- TEXT BLOCK:
Quality of Life Observer

- Global

- May 23 2016

Steelcase and IPSOS take an unprecedented look into the role that the workplace plays in employee engagement. Engagement and the Global Workplace, which surveyed 12,480 employees across 17 countries, unveils global learnings backed by hard numbers.


Engagement is one of the buzziest of buzzwords in the workplace today. Companies know that their ability to compete in the ever more competitive global landscape requires an engaged workforce. A workforce that is productive, creative and innovative. But what are the keys to raising employee engagement? The joint study conducted by Steelcase and IPSOS focuses on one crucial element of employee engagement: the workplace.

Workplace satisfaction yields engagement

The correlation is clear and simple – the more employees are satisfied with their workplace, the more engaged they tend to be. This learning is somewhat troubling however, seeing as only 13 percent of the global workforce is highly satisfied and thus also highly engaged. Meanwhile a similar 11 percent falls at the other end of the spectrum, being highly dissatisfied and highly disengaged.

 

When we consider that disengagement is contagious, the pressure is on for companies to tip the scales and raise employee satisfaction. Based on the survey results, many commonalities exist among the most satisfied employees. For starters, nearly all (97 percent) reported thinking positively about where they work and being happy to go to work. Engaged employees also described their work environment as one that allows them to socialize, concentrate easily, move around freely and accommodates remote work. In regards to the work atmosphere, these employees also noted that their companies take an interest in their well-being, health and safety and regularly recognize employees’ work.

- TO-DO LIST:
**1)** In the engagement article above, do these statements agree with the text? (a) The study surveyed 12,480 employees across 17 countries. (b) 13 percent of the global workforce is highly dissatisfied. (c) Nearly all of the most satisfied employees reported being happy to go to work.
**2)** According to the engagement article, what share of the global workforce is highly dissatisfied and highly disengaged?

- ENTRIES:
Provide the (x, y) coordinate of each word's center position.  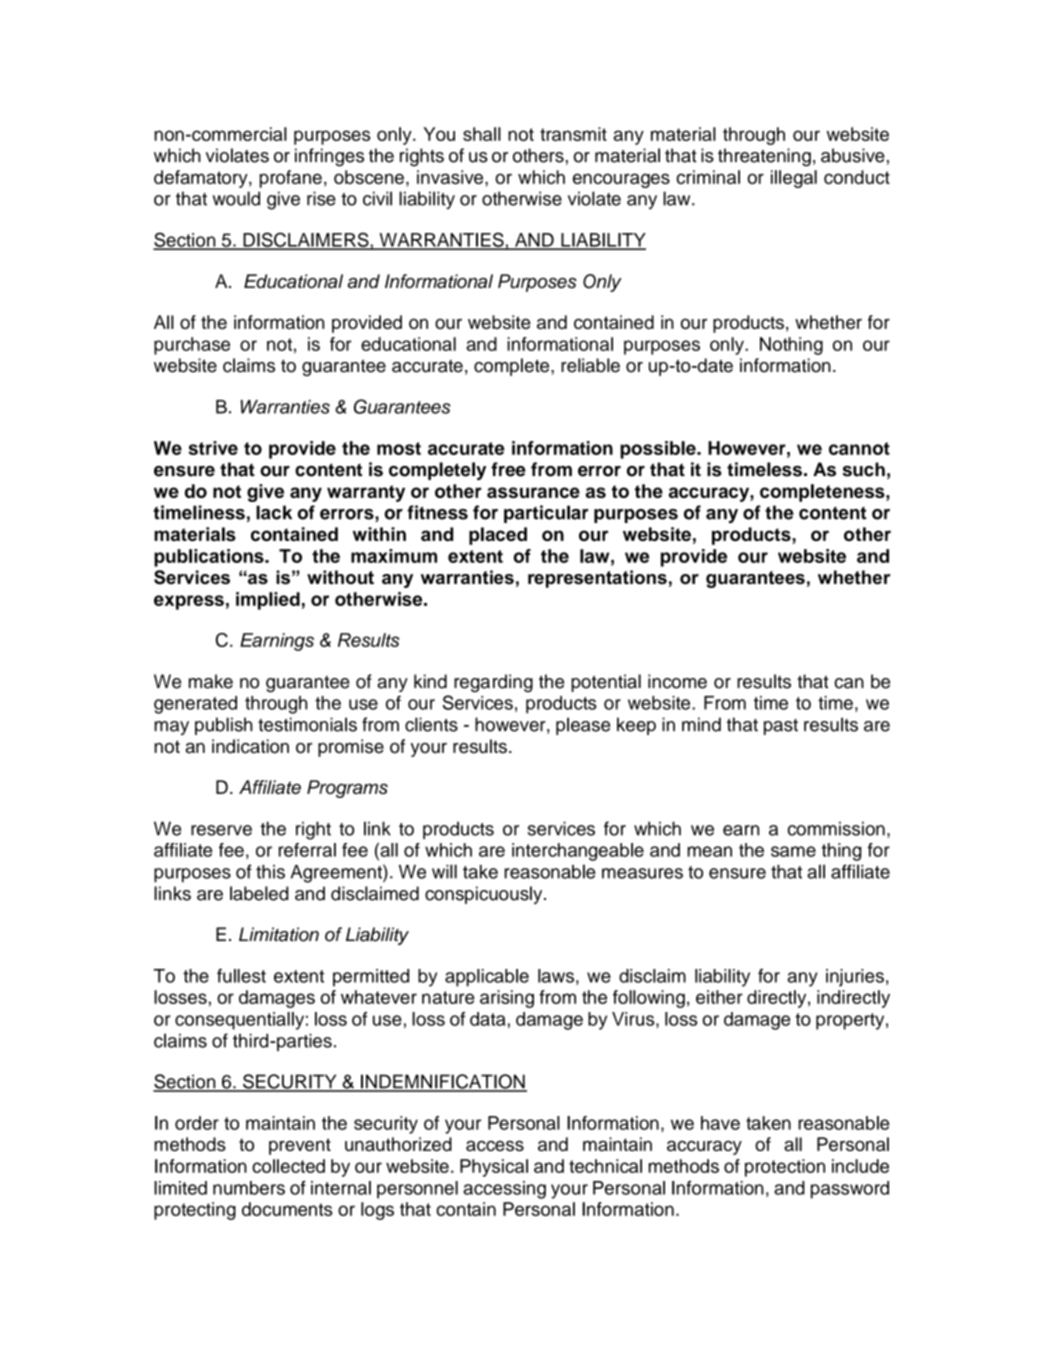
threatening (764, 157)
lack (274, 512)
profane (291, 179)
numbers (249, 1188)
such (863, 469)
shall (482, 134)
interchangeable (578, 852)
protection (785, 1168)
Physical (494, 1168)
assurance (533, 492)
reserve (221, 830)
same (793, 851)
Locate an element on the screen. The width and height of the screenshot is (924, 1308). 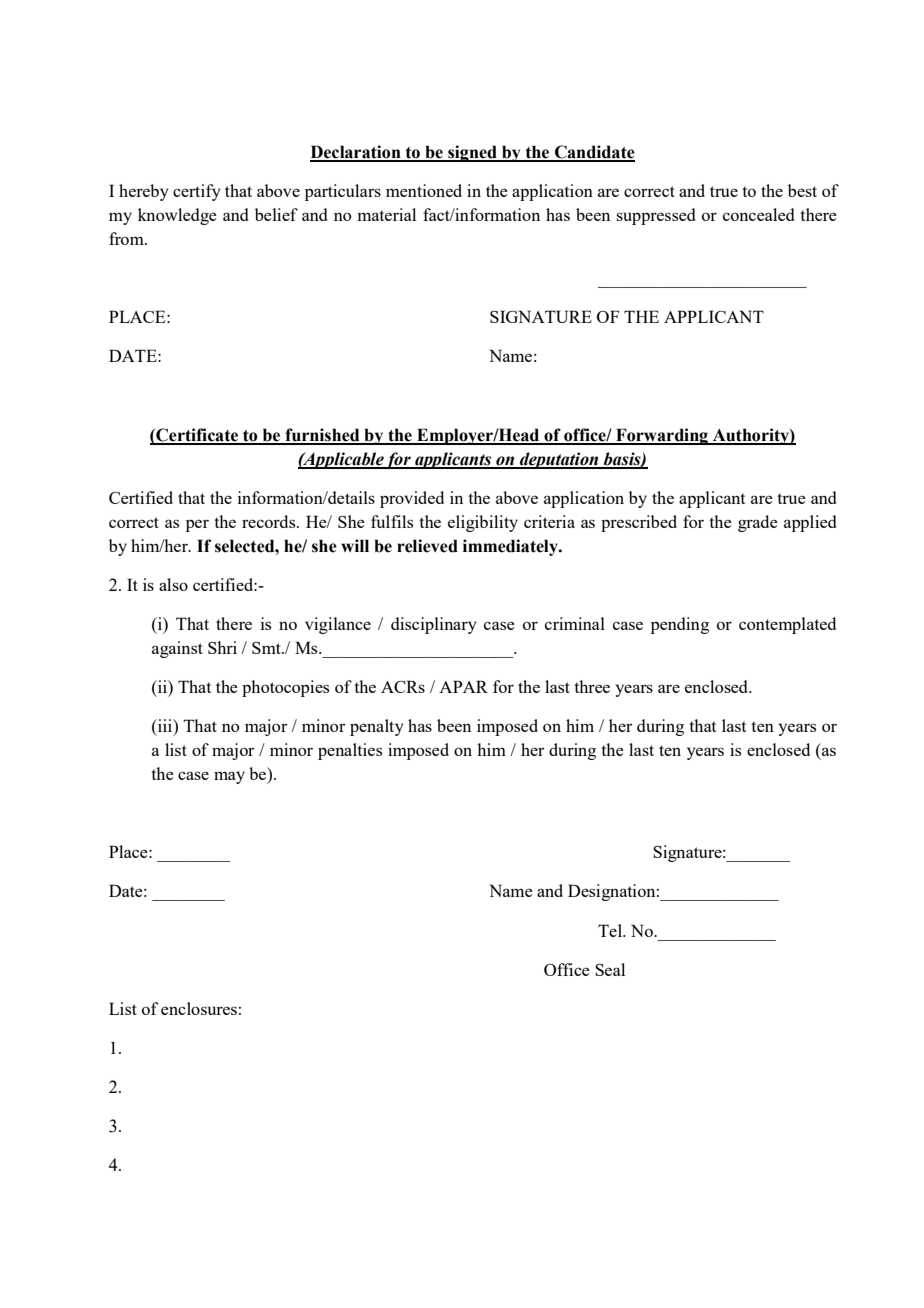
signed is located at coordinates (472, 153).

- THE ANSWERS:
**1)**
(a) Yes: "which surveyed 12,480 employees across 17 countries"
(b) No: "a similar 11 percent falls at the other end of the spectrum, being highly dissatisfied and highly disengaged"
(c) Yes: "nearly all (97 percent) reported thinking positively about where they work and being happy to go to work"

**2)** 11 percent.